Click-target data

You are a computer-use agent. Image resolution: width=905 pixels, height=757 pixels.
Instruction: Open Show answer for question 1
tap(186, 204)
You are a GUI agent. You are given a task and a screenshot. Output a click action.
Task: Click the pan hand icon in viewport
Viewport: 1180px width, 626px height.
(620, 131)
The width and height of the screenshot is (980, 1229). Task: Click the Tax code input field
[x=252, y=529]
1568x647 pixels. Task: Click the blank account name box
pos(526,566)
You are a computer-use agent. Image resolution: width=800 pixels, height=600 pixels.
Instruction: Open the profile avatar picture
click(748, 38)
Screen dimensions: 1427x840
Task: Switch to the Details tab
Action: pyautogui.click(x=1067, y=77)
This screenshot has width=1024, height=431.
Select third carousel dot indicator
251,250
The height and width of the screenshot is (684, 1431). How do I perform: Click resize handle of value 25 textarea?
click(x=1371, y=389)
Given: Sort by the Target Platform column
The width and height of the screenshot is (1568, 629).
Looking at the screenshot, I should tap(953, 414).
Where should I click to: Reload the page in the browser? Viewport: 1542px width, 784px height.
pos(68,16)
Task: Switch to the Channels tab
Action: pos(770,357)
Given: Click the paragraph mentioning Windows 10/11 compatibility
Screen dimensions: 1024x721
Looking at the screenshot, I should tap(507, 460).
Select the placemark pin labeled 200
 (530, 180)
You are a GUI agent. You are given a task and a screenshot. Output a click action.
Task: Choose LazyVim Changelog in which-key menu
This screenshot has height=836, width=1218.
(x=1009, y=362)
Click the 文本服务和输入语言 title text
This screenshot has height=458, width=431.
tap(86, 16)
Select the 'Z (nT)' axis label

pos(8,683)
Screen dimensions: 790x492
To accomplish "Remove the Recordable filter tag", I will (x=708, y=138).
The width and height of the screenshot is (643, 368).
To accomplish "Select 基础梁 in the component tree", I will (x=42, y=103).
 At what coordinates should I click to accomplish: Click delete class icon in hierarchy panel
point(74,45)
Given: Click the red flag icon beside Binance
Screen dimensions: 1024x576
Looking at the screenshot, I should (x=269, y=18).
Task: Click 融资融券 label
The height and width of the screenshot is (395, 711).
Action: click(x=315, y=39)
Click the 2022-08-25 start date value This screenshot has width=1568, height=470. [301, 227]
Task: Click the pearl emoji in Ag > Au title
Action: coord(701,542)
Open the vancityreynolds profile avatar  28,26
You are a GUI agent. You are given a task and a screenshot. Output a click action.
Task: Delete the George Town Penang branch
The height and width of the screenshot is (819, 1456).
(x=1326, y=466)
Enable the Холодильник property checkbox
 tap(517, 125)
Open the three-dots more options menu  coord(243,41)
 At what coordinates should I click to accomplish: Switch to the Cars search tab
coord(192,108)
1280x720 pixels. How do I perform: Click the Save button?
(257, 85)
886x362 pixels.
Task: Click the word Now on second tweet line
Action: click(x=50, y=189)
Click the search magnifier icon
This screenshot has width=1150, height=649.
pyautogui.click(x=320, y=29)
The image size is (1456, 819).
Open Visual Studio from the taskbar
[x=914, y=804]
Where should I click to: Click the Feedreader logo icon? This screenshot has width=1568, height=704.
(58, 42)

→ **Aim of the exercise**: Rewrite the entries starting with the line containing "Screen dimensions: 790x492" and going on through the line containing "will (x=42, y=103).", requests included. Offset every coordinate in the answers by adding 112.

→ **Correct response**:
Screen dimensions: 790x492
To accomplish "Remove the Recordable filter tag", I will (x=820, y=250).
The width and height of the screenshot is (643, 368).
To accomplish "Select 基础梁 in the component tree", I will (x=154, y=215).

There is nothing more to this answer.